4) Using a VLM remotely

  • VLM pipeline (docling-vlm): set docling_remote_model_enabled=True to route processing through a VLM model service.
  • Configuration for remote VLM models comes from a Kubernetes Secret mounted at /mnt/secrets instead of individual KFP parameters.
    • The secret should be present in the same namespace of the pipeline.
    • Secret name: data-processing-docling-pipeline.
    • Required keys in the Secret data:
      • REMOTE_MODEL_ENDPOINT_URL
      • REMOTE_MODEL_API_KEY
      • REMOTE_MODEL_NAME
    • The component validates the presence of these files under the mount path when docling_remote_model_enabled=True.
    • Example secret creation:
      kubectl create secret generic data-processing-docling-pipeline \
      --from-literal=REMOTE_MODEL_ENDPOINT_URL="https://example/v1/inference" \
      --from-literal=REMOTE_MODEL_API_KEY="REDACTED" \
      --from-literal=REMOTE_MODEL_NAME="granite-vision-3-2"

5) Consuming documents from S3

If you'd like to consume documents stored in an S3-compatible object storage rather than in an URL:

  • Set pdf_from_s3=True to download and convert documents from S3 or an S3-compatible service.
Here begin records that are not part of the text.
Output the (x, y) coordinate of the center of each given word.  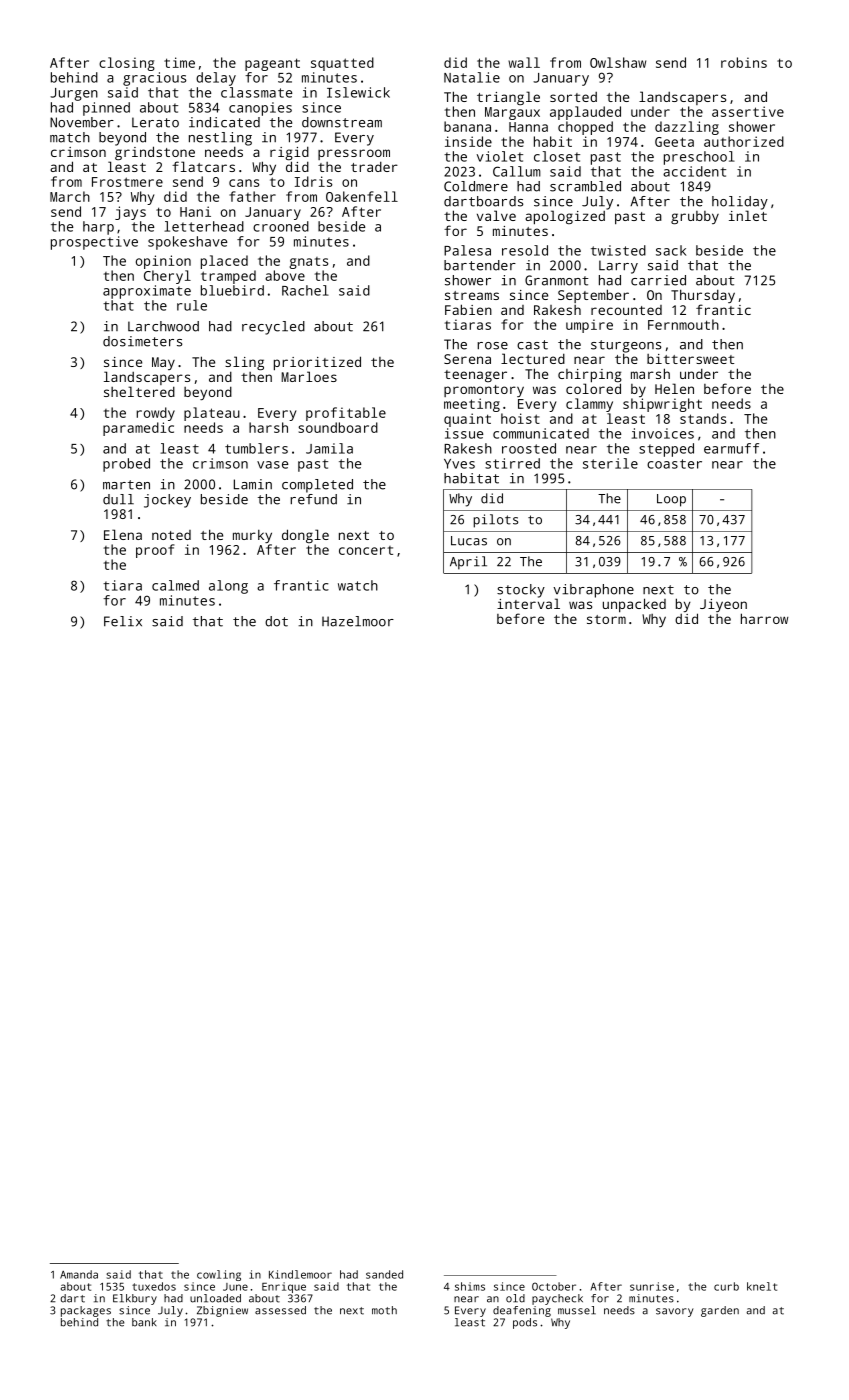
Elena (123, 534)
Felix (123, 621)
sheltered (139, 391)
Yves (459, 464)
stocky (521, 591)
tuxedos (154, 1286)
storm (606, 619)
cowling (219, 1275)
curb (726, 1286)
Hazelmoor (358, 621)
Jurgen (74, 94)
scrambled (585, 186)
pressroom (354, 154)
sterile (610, 463)
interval (528, 603)
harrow (764, 618)
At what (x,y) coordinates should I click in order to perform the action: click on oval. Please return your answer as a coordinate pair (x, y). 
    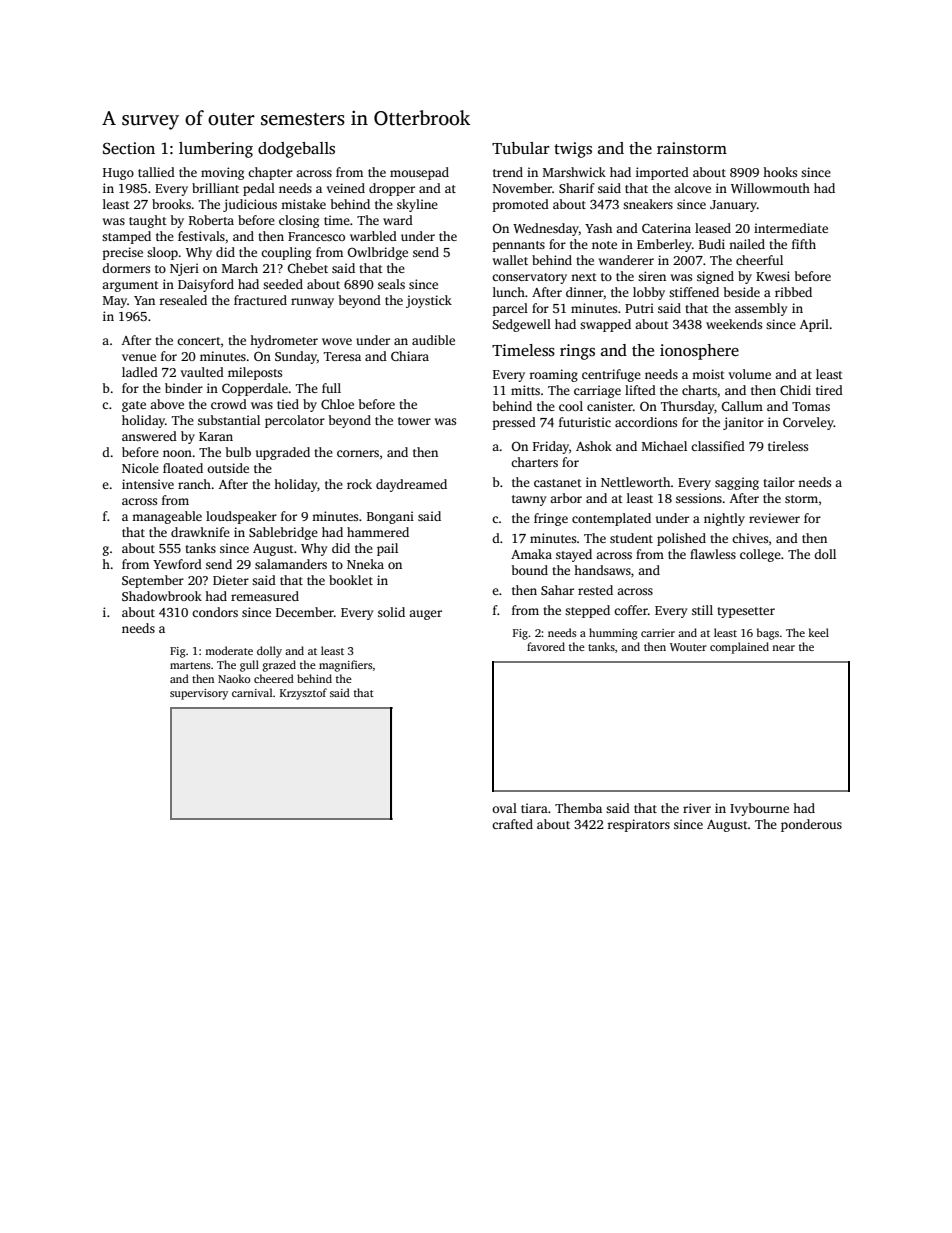
    Looking at the image, I should click on (504, 808).
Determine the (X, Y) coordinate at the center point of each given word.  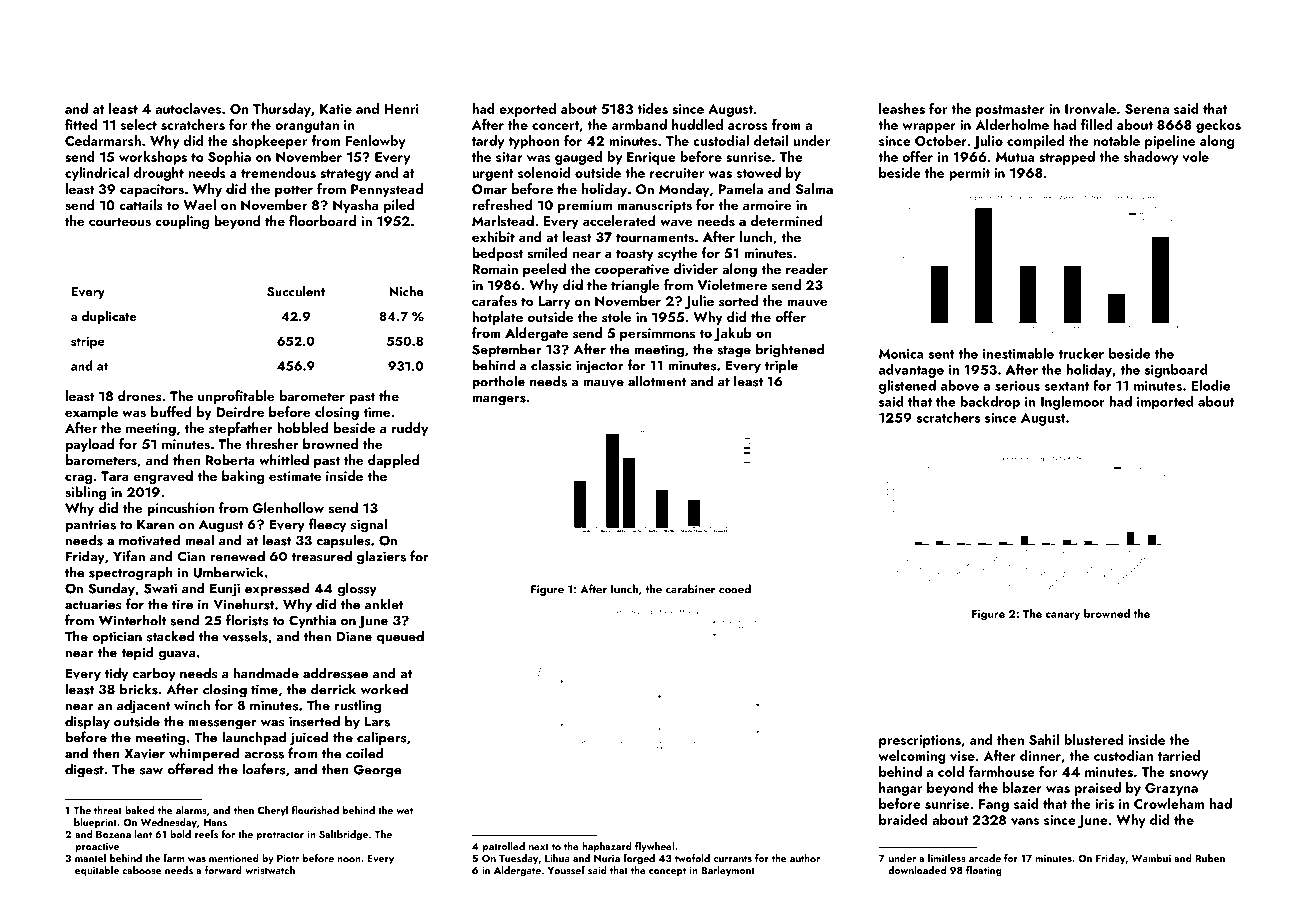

Set the names of the files to convert in pdf_filenames, separated by commas.
  • Configuration for the S3 connection comes from a Kubernetes Secret mounted at /mnt/secrets instead of individual KFP parameters.
    • The secret should be present in the same namespace of the pipeline.
    • Secret name must be data-processing-docling-pipeline.
    • Required keys in the Secret data:
      • S3_ENDPOINT_URL
      • S3_ACCESS_KEY
      • S3_SECRET_KEY
      • S3_BUCKET
      • S3_PREFIX
    • The pipeline mounts the secret, and the importer reads and uses those values when pdf_from_s3=True.
    • Example secret creation:
      kubectl create secret generic data-processing-docling-pipeline \
      --from-literal=S3_ENDPOINT_URL="https://s3.us-east-2.amazonaws.com" \
      --from-literal=S3_ACCESS_KEY="REDACTED" \
      --from-literal=S3_SECRET_KEY="REDACTED" \
      --from-literal=S3_BUCKET="my-bucket" \
      --from-literal=S3_PREFIX="my-pdfs"

6) Using enrichment models (Standard pipeline)

Toggle enrichments via boolean parameters:

  • docling_enrich_code, docling_enrich_formula, docling_enrich_picture_classes, docling_enrich_picture_description.

🔧 Advanced customizations

  • Increase num_splits to parallelize across more workers (uses KFP ParallelFor).
  • Tune num_threads and timeout_per_document.
  • Adjust container resources per component, e.g. set_memory_limit("6G"), set_cpu_limit("4"), in docling-standard/standard_convert_pipeline.py or docling-vlm/vlm_convert_pipeline.py.
  • Change the value of the base_image component parameter (example) if you'd like to set a custom container image to be used in the pipeline run.
  • Recompile the pipeline YAML after code or parameter interface changes to refresh the compiled YAML.